That phrase is repeated in a bill that passed the state House last week. Based on this wording, Mr. DeWine said, a document created by a state agency would become secret once it was sent to Jobs-Ohio for any reason. So JobsOhio could become a place to hide public records that someone in state government wanted to keep from voters and taxpayers.

Mr. Kasich insists JobsOhio must work privately because businesses won't come to Ohio without assurance that their secrets will be kept. Such confidentiality makes Ohio development officials more nimble in competing for new jobs, the governor says. These are curious claims.

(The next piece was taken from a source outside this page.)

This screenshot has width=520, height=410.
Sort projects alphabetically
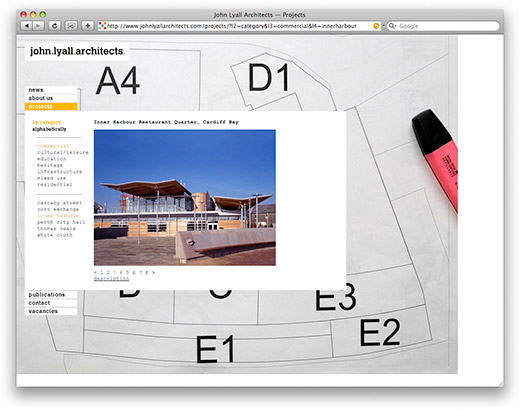point(49,129)
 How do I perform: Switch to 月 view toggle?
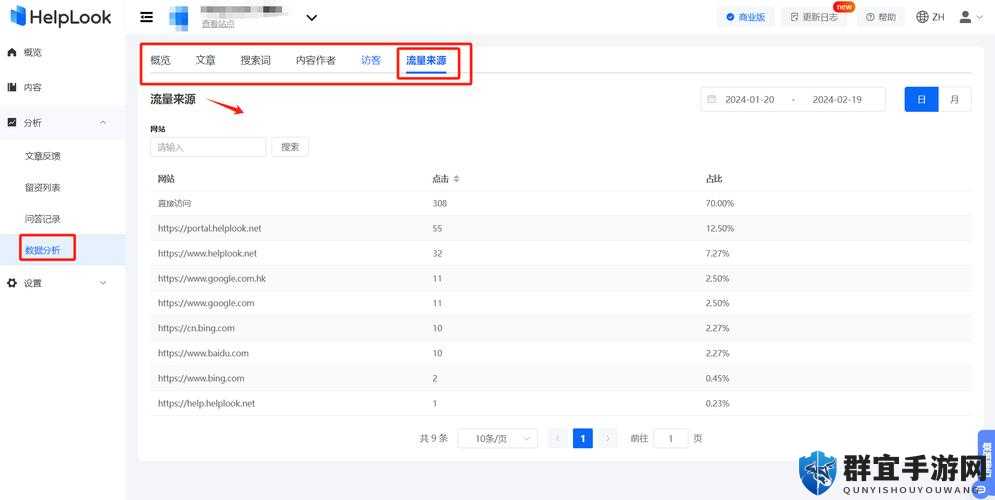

Ohio is the nation's seventh most populous state. It has the country's eighth- largest economy. The state's jobless rate in March was 7.5 percent, below the national average of 8.2 percent, and lower than rates in 22 other states.

So far this year, Ohio ranks among the top 10 states in job creation, although as the Cleveland Plain Dealer notes, Ohio ranks much lower -- 22nd in 2011 -- in terms of jobs created as a percentage of the state's population.

Still, these numbers hardly suggest that businesses are avoiding Ohio because of the state's historic commitment to open records. It is troubling that public-records concerns did not come up when the House debated the current bill. Ohio voters expect elected officials to safeguard public knowledge of what their government is doing.

But it's more troubling that the governor's administration doesn't see the problem, and is willing to change the wording only to provide the attorney general's office with "comfort."

Transparency is preferable to secrecy in state government. When the public exercises a vigorous right to know, that deters abuses of power. Access to public records should be broad and not subject to politicians' interpretation.

The remedy in this case was obvious: Make exemptions from public-records law unambiguous and narrowly defined. Mr. DeWine and Governor Kasich say they have done that by limiting the exemption to records "created by" JobsOhio.

But a broader solution also suggests itself: Require the state's economic-development gurus and the companies and industries they hope to keep, grow, or lure to Ohio to do public business in the sunlight of public scrutiny.